**TASK REQUIREMENTS**
1. Return each line of the records below that contains the word "Where".
2. Pick up the forum thread below on 1 Cor. 15:29 and baptism for the dead, and continue it from its last line.

**PROVIDED PASSAGE**
^^^^^^^^

# 1 Cor.15:29 Baptized for the Dead



## baron (Jul 28, 2010)

I hope this is the right place to post this.

Today I found some old copies of Bibliotheca Sacra this one from October-December 1995. Read a article by John D. Reaume regarding this verse. His conclusion he states: Therefore only three of the more than two hundred interpretations remain strong possibilities.

1) Translates "huper" with the sense of "in the place of" as in new believers being baptized to take the place of dead Christians.

2) Translates "huper" with the final sense: "in order to be reunited with their loved ones at the resurrection".

3) Translates "huper" with the sense of "because of": new believers being baptized "because of the influence of deceased Christians".

Perhaps the most plausible interpretation is the third option since it makes sense without a significant ellipsis. He uses Paul as an example Acts 7 being influenced by Stephen's testimony and death.

The third view makes sense and I did not know that there were more than two hundred interpreations.


----------



## larryjf (Jul 28, 2010)

It could be: 
The kind of baptism that the Jews would undergo upon touching a dead body, picturing resurrection from the dead.
The kind of baptism that a dead body itself underwent in the cleaning and preparing of it for burial. The inference would be, why put so much care into the dead if they are not to rise again?


----------



## Peairtach (Jul 28, 2010)

> It could be:
> The kind of baptism that the Jews would undergo upon touching a dead body, picturing resurrection from the dead.
> The kind of baptism that a dead body itself underwent in the cleaning and preparing of it for burial. The inference would be, why put so much care into the dead if they are not to rise again?



But why would an Apostle mention these, and in a letter to Corinthians rather than Jews?



> 1 Cor.15:29 Baptized for the Dead
> I hope this is the right place to post this.

^^^^^^^^

**RECORDS TO USE**
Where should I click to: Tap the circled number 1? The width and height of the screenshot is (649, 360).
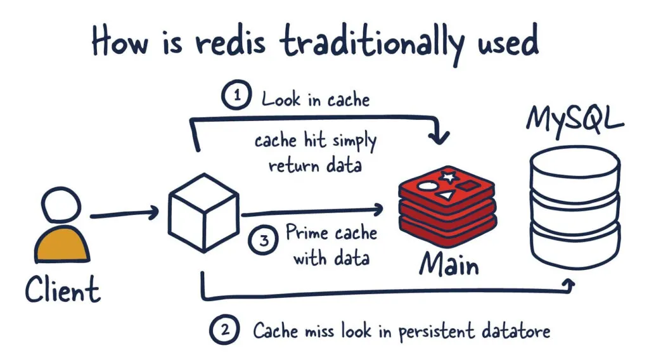pyautogui.click(x=236, y=98)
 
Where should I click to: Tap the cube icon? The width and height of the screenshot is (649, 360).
pyautogui.click(x=202, y=213)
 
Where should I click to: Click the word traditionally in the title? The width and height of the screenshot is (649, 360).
pyautogui.click(x=368, y=42)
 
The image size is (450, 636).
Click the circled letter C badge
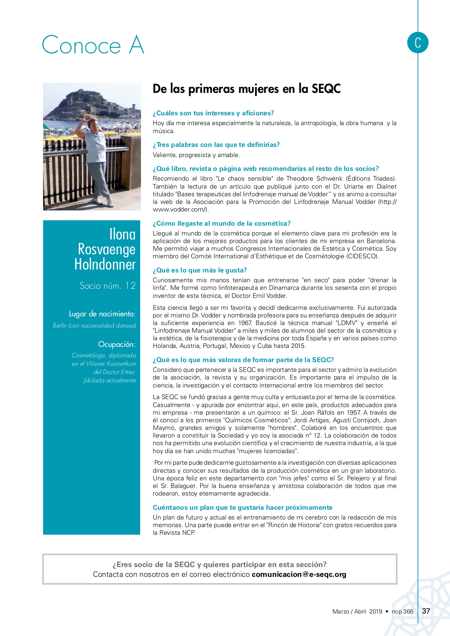[418, 42]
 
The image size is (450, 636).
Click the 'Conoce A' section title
[93, 45]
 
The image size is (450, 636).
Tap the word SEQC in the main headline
[326, 89]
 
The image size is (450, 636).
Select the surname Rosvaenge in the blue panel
[107, 249]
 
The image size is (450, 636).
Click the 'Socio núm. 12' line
[107, 286]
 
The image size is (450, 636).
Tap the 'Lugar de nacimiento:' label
[102, 314]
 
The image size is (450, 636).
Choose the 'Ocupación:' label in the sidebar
[116, 344]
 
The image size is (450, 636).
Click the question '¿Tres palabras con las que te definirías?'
[216, 145]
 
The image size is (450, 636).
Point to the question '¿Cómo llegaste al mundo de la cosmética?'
[221, 223]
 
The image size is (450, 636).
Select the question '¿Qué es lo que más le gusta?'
[200, 270]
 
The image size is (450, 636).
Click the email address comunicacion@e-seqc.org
[299, 574]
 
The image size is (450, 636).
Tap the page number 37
[426, 611]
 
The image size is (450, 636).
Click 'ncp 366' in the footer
[402, 611]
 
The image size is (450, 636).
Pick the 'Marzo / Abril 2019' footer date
[357, 611]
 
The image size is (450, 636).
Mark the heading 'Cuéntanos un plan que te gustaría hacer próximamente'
[242, 508]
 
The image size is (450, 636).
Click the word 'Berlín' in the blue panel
[60, 325]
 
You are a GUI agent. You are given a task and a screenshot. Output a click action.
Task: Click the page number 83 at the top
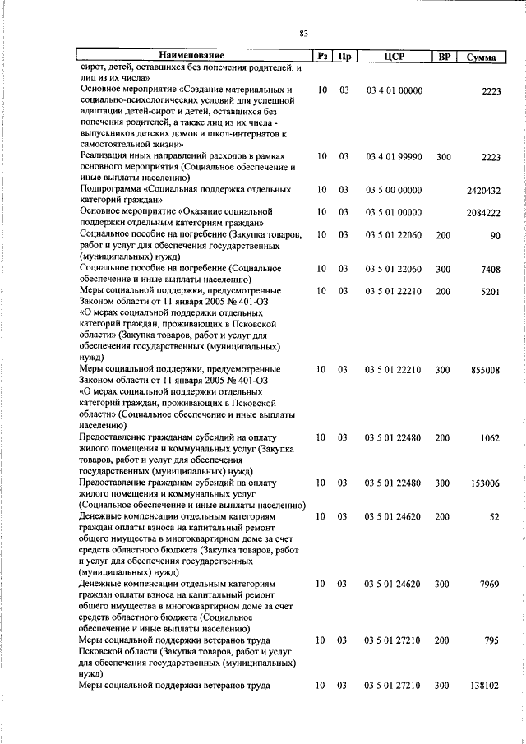304,34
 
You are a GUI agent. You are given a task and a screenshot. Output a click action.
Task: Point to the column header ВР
445,57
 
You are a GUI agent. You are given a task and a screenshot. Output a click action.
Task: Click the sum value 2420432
482,191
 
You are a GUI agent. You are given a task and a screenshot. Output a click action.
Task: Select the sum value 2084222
482,212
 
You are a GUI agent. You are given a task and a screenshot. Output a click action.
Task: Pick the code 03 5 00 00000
394,191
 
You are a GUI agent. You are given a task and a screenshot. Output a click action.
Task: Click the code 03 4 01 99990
394,156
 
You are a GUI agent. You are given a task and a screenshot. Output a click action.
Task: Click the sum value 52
494,516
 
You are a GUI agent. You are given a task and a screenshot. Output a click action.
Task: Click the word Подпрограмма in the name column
112,190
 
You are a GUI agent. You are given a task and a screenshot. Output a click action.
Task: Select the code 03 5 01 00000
394,212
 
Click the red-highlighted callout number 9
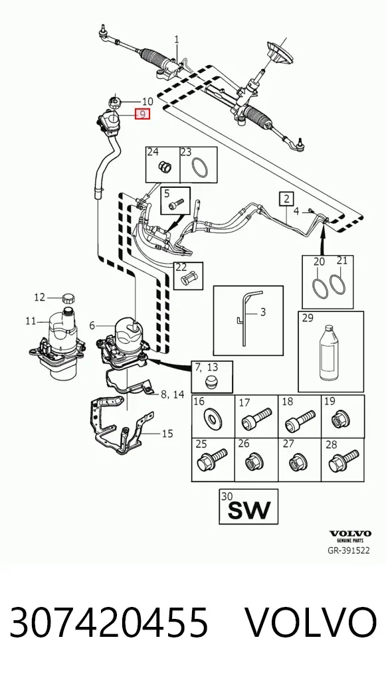point(142,114)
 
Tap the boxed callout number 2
point(286,199)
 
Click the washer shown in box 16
point(213,417)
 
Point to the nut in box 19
point(341,418)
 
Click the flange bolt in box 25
point(211,460)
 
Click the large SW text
point(249,510)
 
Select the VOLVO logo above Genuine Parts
point(349,533)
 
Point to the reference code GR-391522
point(349,550)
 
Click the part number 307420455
point(109,622)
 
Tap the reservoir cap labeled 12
point(69,298)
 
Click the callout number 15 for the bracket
point(167,433)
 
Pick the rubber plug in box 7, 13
point(211,382)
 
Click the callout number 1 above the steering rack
point(177,39)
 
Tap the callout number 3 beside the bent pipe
point(262,311)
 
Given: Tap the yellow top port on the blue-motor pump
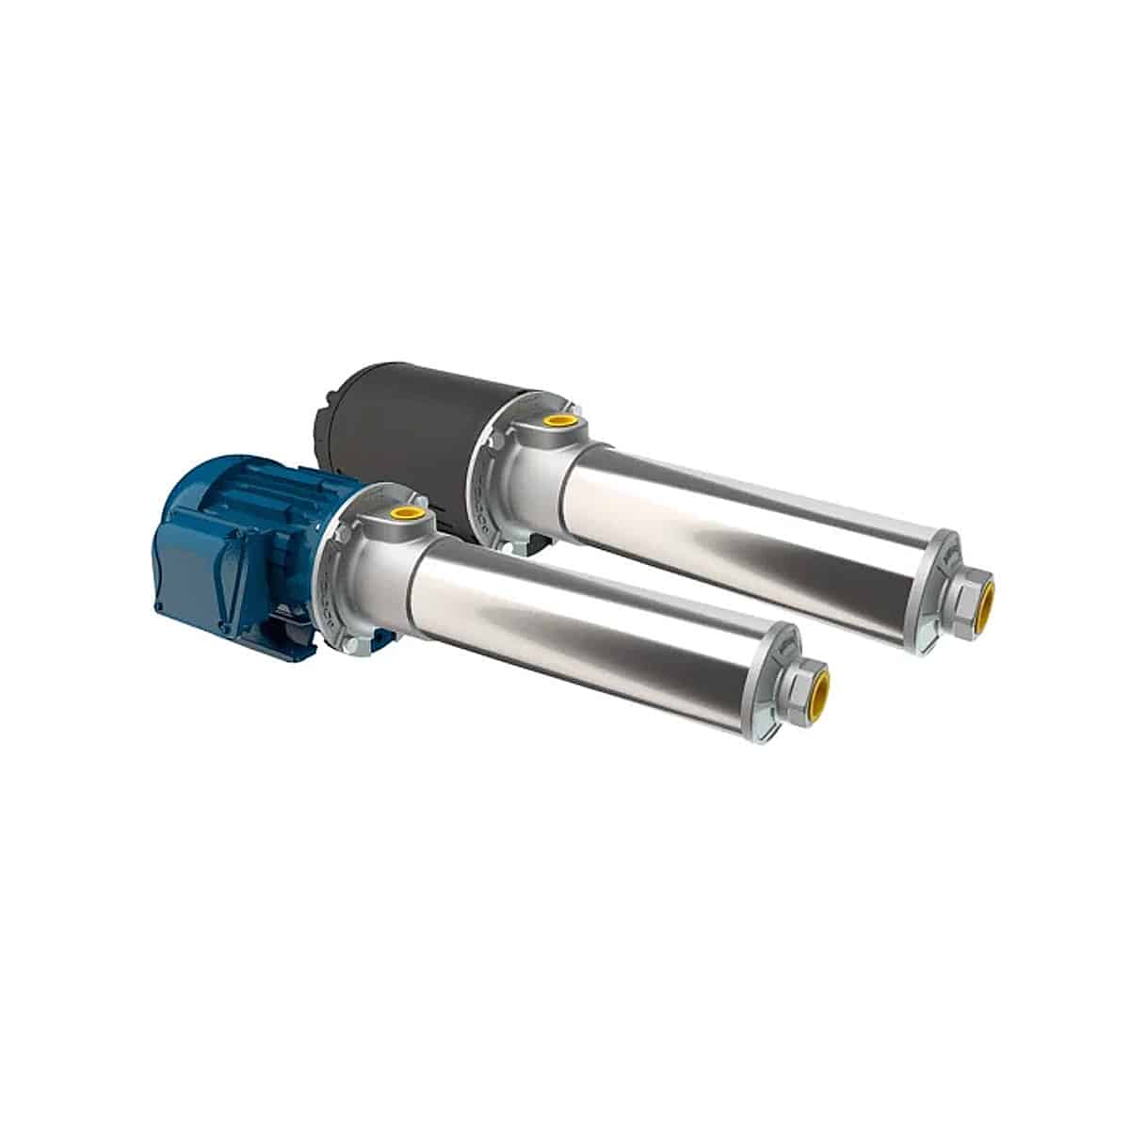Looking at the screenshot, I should coord(408,513).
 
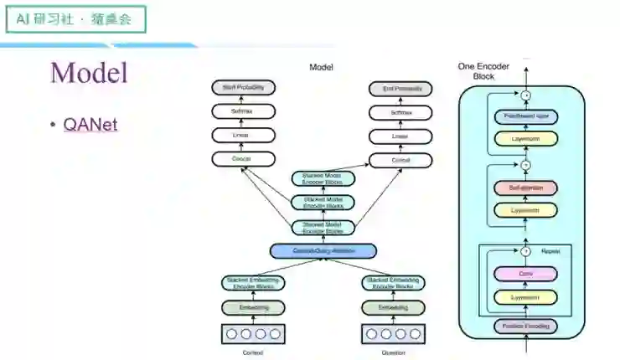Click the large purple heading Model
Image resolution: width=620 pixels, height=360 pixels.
point(89,72)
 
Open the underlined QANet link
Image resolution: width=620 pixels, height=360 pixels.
point(90,125)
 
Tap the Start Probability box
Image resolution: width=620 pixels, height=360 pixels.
point(243,88)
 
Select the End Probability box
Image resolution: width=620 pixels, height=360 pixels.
point(400,88)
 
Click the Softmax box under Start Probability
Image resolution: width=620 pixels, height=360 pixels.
point(243,111)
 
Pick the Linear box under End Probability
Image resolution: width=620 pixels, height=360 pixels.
point(400,135)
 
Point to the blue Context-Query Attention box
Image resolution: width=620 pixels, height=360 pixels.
point(323,250)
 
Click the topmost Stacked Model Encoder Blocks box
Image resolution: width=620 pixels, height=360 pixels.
point(323,178)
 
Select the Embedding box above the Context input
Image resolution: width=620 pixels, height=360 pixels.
point(253,308)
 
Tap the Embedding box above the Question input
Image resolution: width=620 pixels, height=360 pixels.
point(392,308)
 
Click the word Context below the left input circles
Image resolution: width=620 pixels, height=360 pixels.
point(252,352)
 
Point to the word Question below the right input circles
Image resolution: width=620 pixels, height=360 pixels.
point(392,352)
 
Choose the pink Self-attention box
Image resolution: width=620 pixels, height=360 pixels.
point(525,188)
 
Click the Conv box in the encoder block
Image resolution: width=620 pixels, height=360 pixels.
point(525,274)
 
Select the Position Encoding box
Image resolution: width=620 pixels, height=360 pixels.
point(525,325)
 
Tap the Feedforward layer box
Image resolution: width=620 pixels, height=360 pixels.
point(525,116)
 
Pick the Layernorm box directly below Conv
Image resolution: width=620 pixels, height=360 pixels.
point(525,297)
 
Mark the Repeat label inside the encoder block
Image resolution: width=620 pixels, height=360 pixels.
point(551,250)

^^^^^^^^

**OUTPUTS BY TASK**
1.
Where should I click to: Tap the circled number 1? The width and height of the screenshot is (649, 360).
Where should I click to: Tap the cube icon? The width and height of the screenshot is (649, 360).
Where should I click to: Click the word traditionally in the title? The width and height of the screenshot is (649, 360).

2.
> 
> Today I found some old copies of Bibliotheca Sacra this one from October-December 1995. Read a article by John D. Reaume regarding this verse. His conclusion he states: Therefore only three of the more than two hundred interpretations remain strong possibilities.
> ...



This still happens in paedo (Covenantal)baptist circles, e.g. if the believing mother of the child to be baptised, dies in childbirth. Her child is holy because of the faith she exercised in life. 

The child is to be baptised for the dead (mother). If the mother is so dead that she is not going to rise again, then such baptisms are an obvious example of a contradiction created by non-belief in the resurrection.


----------



## larryjf (Jul 28, 2010)

Richard Tallach said:


> > It could be:
> > The kind of baptism that the Jews would undergo upon touching a dead body, picturing resurrection from the dead.
> > The kind of baptism that a dead body itself underwent in the cleaning and preparing of it for burial. The inference would be, why put so much care into the dead if they are not to rise again?
> 
> ...


 
Because the early church and the Jewish community were not really segregated as we see today, rather the early church was the fulfillment of judaism and seen as part of the Jewish religion early on.
It is thought that many Jewish practices carried over into Christian churches in the early apostolic era.

Besides, i doubt that it was only the Jews who had procedures for cleaning oneself after touching a dead body...or preparing the dead for burial.


----------



## Peairtach (Jul 31, 2010)

> Because the early church and the Jewish community were not really segregated as we see today, rather the early church was the fulfillment of judaism and seen as part of the Jewish religion early on.
> It is thought that many Jewish practices carried over into Christian churches in the early apostolic era.
> 
> Besides, i doubt that it was only the Jews who had procedures for cleaning oneself after touching a dead body...or preparing the dead for burial.





> The kind of baptism that the Jews would undergo upon touching a dead body, picturing resurrection from the dead.



Was the Jewish element in Corinth strong?

Wouldn't this also be an example of the Apostle Paul giving implicit recognition to "taste, not, touch not, handle not" laws, which he elsewhere says have passed away, by connecting them with the resurrection from the dead effected by Christ's resurrection. we know from Colossians and Galatians and elsewhere, that although he believed in being as one under the law to those under the law, he didn't want to encourage the notion that any Christian should feel obliged _before God _to obey anything that was of the ceremonies and that wasn't moral. 

These were types that had passed away with Christ's resurrection, not to be given implicit support by using continuing and erroneous New Covenant practice of them as an argument for the resurrection.



> The kind of baptism that a dead body itself underwent in the cleaning and preparing of it for burial. The inference would be, why put so much care into the dead if they are not to rise again?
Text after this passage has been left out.